» What you are asked to do:
Wherever the string "computer" occurs in a line of these records, report that line.

[Data provided — start]

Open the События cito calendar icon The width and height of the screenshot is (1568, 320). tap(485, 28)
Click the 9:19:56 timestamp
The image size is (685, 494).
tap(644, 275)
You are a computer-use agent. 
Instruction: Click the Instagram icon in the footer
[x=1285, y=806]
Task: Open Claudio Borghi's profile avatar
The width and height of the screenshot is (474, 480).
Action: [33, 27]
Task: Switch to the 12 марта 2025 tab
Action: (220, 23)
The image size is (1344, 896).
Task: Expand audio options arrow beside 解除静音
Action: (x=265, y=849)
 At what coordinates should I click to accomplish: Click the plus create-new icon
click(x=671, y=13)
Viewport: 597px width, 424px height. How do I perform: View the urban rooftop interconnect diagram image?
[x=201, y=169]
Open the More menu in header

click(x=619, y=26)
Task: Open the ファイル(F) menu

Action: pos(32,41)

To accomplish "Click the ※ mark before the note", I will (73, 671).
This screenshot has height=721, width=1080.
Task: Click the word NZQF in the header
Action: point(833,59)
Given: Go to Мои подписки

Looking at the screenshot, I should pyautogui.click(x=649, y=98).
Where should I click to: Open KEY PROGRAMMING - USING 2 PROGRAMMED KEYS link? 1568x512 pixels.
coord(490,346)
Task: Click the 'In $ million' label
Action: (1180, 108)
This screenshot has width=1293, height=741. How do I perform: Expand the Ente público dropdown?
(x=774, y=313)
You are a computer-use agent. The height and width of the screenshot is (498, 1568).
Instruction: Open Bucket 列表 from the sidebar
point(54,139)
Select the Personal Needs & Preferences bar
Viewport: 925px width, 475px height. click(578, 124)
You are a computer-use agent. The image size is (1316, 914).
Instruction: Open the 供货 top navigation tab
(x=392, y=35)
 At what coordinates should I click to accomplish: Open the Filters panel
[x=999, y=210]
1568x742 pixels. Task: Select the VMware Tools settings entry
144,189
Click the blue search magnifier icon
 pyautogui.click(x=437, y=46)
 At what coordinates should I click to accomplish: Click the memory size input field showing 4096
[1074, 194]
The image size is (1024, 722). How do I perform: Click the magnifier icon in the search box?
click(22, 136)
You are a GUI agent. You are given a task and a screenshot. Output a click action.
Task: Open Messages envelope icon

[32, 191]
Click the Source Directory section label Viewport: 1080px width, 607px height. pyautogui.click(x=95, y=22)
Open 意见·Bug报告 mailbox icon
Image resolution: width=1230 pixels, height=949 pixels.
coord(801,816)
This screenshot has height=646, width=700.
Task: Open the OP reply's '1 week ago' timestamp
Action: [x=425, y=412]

[Data provided — finish]

» Reply to the exercise:
You are a computer-use agent. 
You are a computer-use agent. The height and width of the screenshot is (498, 1568).
You are a computer-use agent. The image size is (1316, 914).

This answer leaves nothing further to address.